Kamu tau dong, kalo stasiun palmerah itu dekat dengan Manggala Wanabakti. Ceritanya dimulai dari waktu pulang kantor. Dengan semangat berkobar-kobar, seperti biasa, aku menaiki kopaja 86 yang super padat menuju stasiun. Sedikit heran juga stasiun sepi dari penumpang yang menunggu kereta. Asik… tampaknya aku kecepatan, jadi masih longgar.
Tapi kebanggaan itu tak bertahan lama. Pas mo beli tiket, kok tutup? Nanya informasi, katanya keretanya ANJLOK. Ya elah… nasib penumpang kereta.
“Anjlok di mana sih pak, kok sampe ga bisa jalan?”
“Itu neng, di jembatan kecil Permata Hijau…”
Permata Hijau memang hanya beberapa meter dari stasiun palmerah. So, wajar aja semua kereta jurusan serpong mandek.

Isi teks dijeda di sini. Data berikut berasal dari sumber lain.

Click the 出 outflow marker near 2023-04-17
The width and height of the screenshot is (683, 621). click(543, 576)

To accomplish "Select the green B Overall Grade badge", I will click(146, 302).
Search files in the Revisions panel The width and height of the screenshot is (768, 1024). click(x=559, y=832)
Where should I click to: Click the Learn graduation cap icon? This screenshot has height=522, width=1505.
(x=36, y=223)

Mmmm… Otakku berpikir keras, gimana caranya sampe rumah?
Angkot, stres di jalan.
Ojek, mahal banget.
Taksi apalagi.
Nebeng? Ide bagus tu, tapi siapa yang mau ditebeng?

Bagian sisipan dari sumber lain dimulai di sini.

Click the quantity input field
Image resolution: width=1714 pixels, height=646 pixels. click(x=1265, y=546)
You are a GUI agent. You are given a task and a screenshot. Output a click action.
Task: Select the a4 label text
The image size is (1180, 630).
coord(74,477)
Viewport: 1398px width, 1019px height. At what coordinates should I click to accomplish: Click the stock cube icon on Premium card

Karena tak banyak pilihan, jadi juga naik angkot. Tapi kenapa jalan macet total begini ya. Celingak-celinguk, ga ada masalah kayaknya karena kirain ada kecelakaan di depan. Jalur satu arah nan lebar ini kok bisa macet. Ternyata banyak provos dan polantas di sepanjang jalan di depan Manggala yang men-stop semua kendaraan yang lalu lalang.
Gejala seperti ini menunjukkan ada pejabat tinggi yang mau lewat.

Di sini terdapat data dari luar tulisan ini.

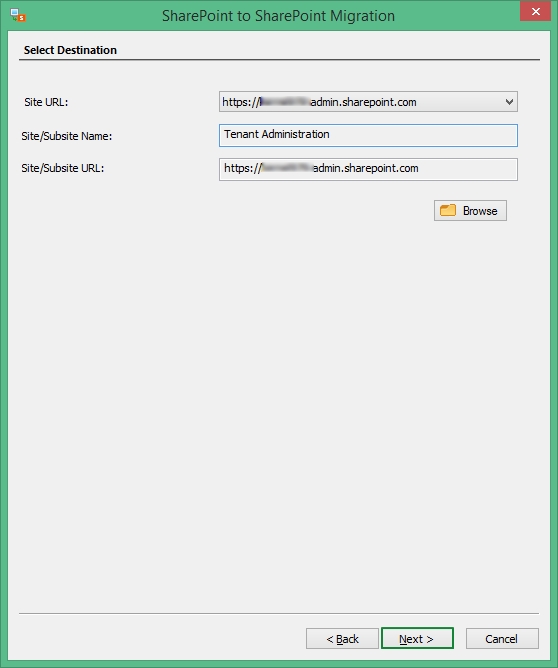This screenshot has width=558, height=668.
Task: Click the 'Tenant Administration' text in name field
Action: [x=276, y=134]
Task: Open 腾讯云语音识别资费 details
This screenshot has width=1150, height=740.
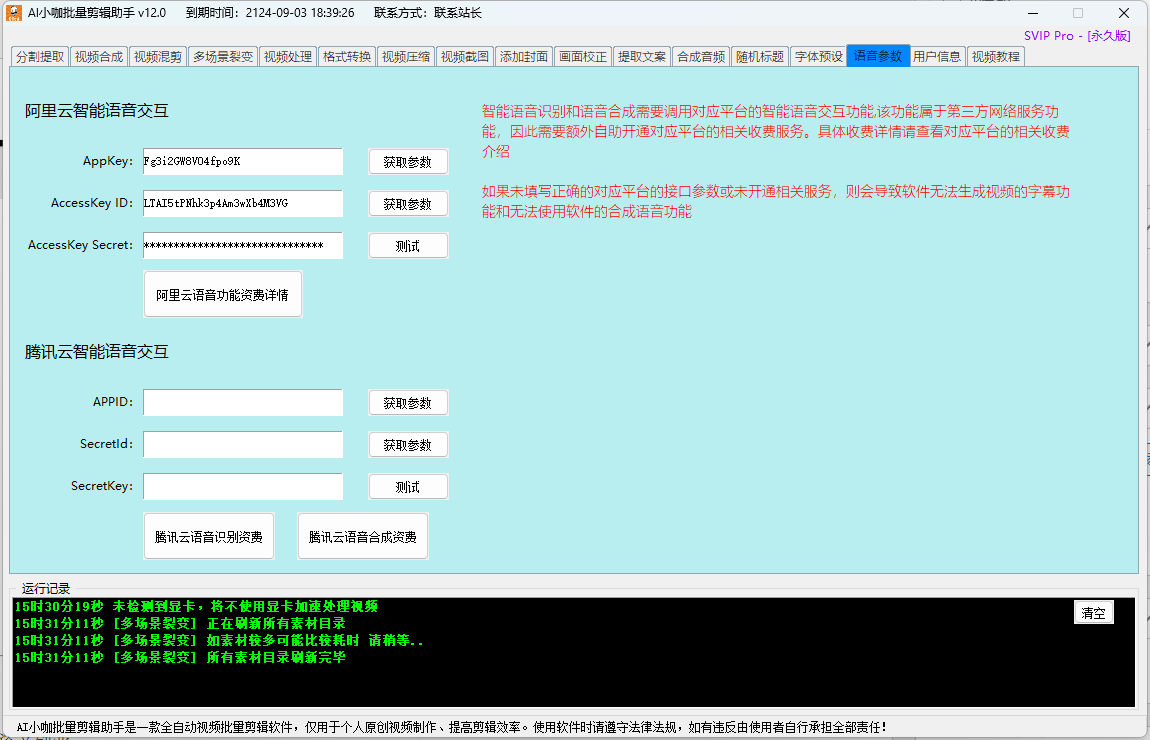Action: [x=209, y=537]
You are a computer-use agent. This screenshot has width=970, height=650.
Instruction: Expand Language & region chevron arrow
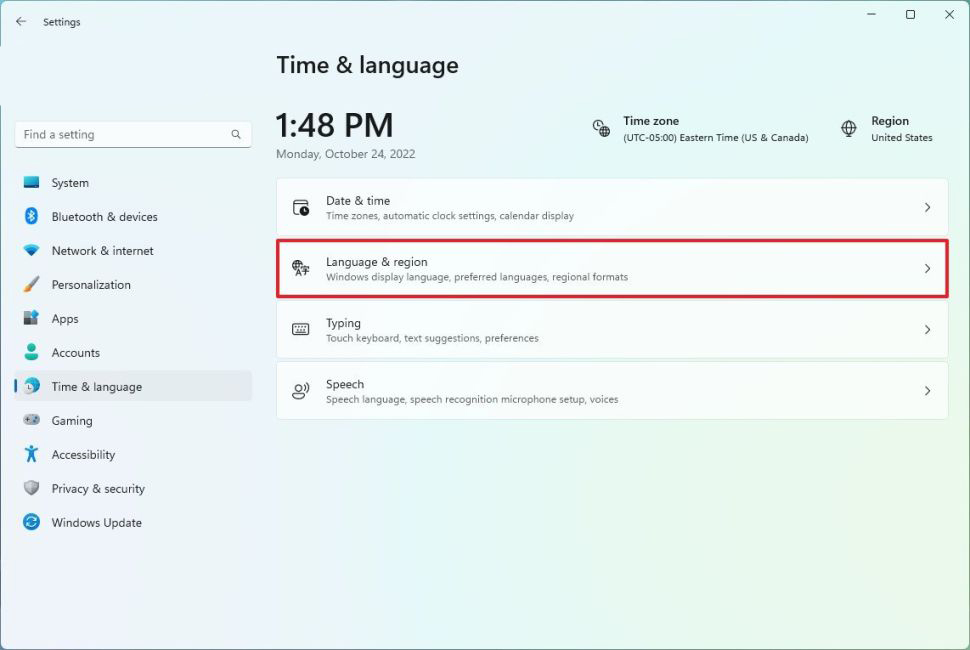click(927, 269)
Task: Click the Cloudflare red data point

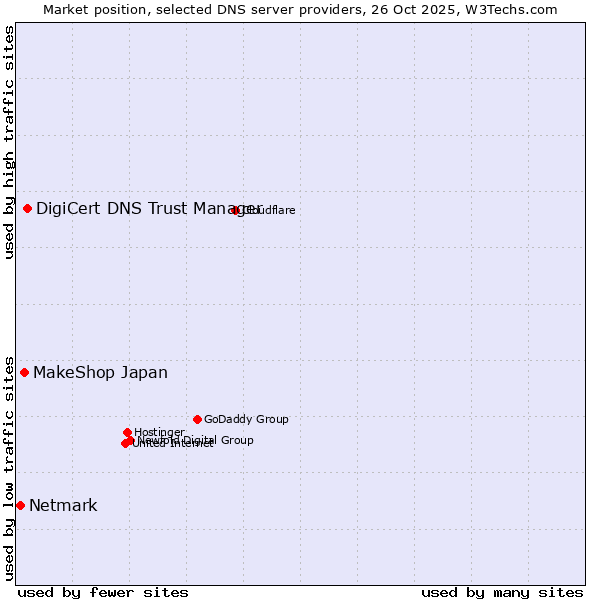Action: (x=236, y=210)
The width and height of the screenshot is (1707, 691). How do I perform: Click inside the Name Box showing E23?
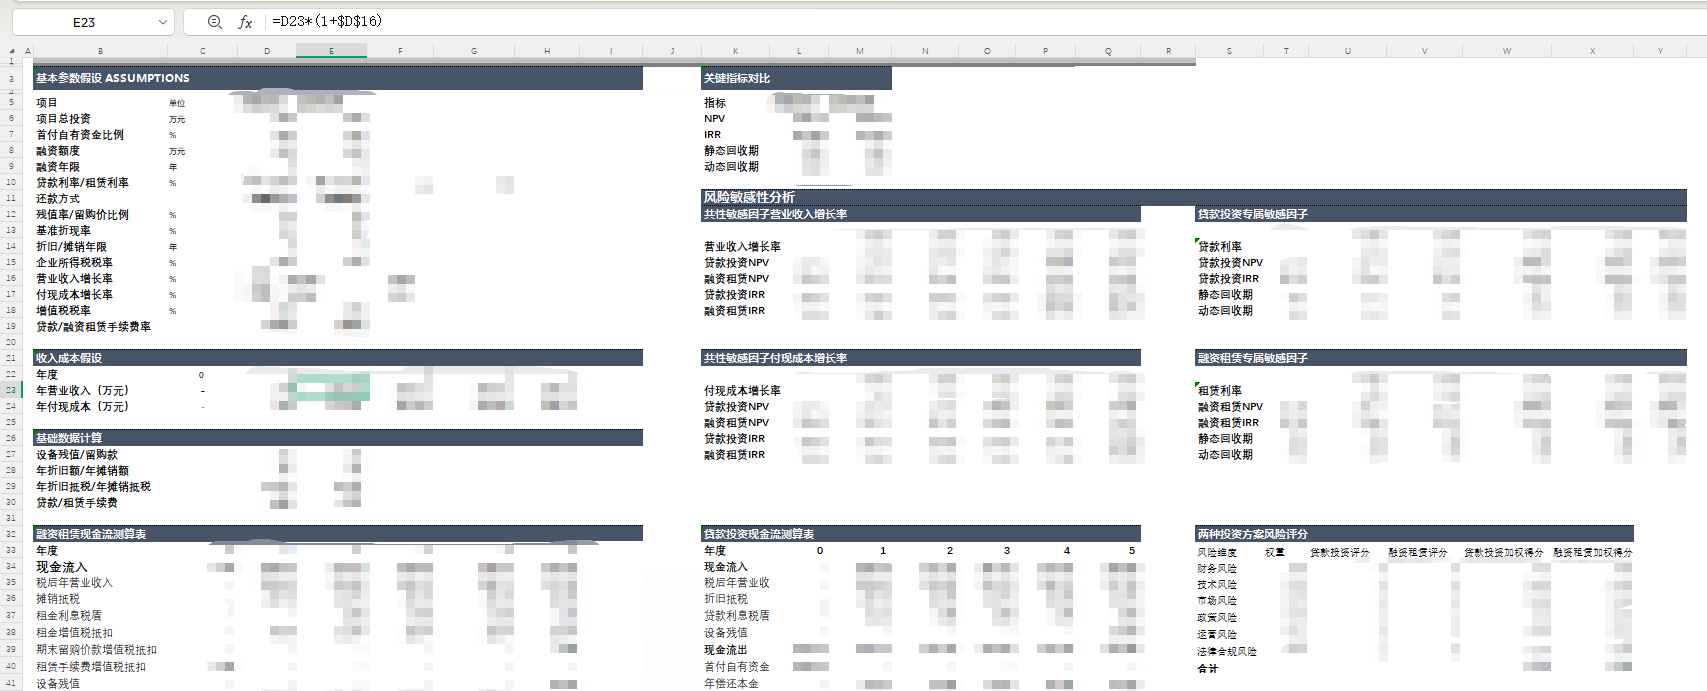click(x=84, y=22)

5 menit… 10 menit… 15 menit, gak muncul juga. Barisan kendaraan bertambah setiap detik. Provosnya mulai sal-ting dipandangi orang banyak yang gagal naik kereta dan sedang mencari alternatif kendaraan. Emosi rasanya sampai ubun-ubun karena udah ga bisa naik kereta ditambah lagi dengan macet total. Siapa sih pejabat yang betingkah begini? Jam pulang kerja lagi.
Dan pada menit ke-20, muncul jip provos dengan kecepatan tinggi dan bunyi nguing-nguing diiringi sederetan sedan berkilau dengan plat yang mencolok: RI 2. Oh…, si wapres Jusuf Kalla toh…
Semua orang kelihatan excited melihat rombongan itu. Aku sih masih mengkel aja memandang semuanya. Dan seperti layaknya seorang pemimpin yang bersahaja, Jusuf Kalla pun tersenyum dari balik kacanya. Tak sengaja (atau boleh lah kusebut tak sadar) aku ikut tersenyum membalas senyumnya. Dasar, pemimpin memang selalu punya kekuatan magis. Hehehe…
Di belakang RI 2 masih ada RI 12, RI 14, RI 22 dst. sampe panjang ke belakang. Akhirnya, lalu lintas bergerak kembali. Kopaja kesayanganku pun muncul, aku bisa melanjutkan perjalanan panjang menuju rumah. Macet tak terhindarkan. Berdiri berjam-jam pun kutempuh.
Setibanya di Arteri Pondok Indah, aku mengambil ancang-ancang turun. Kondekturnya langsung mengetok-ngetok kaca jendela sambil teriak:
“Wanita… wanita… bawa karung dan tilam…”
Seenaknya, tolong dong aku ga segede itu sampe harus disamakan dengan karung dan tilam.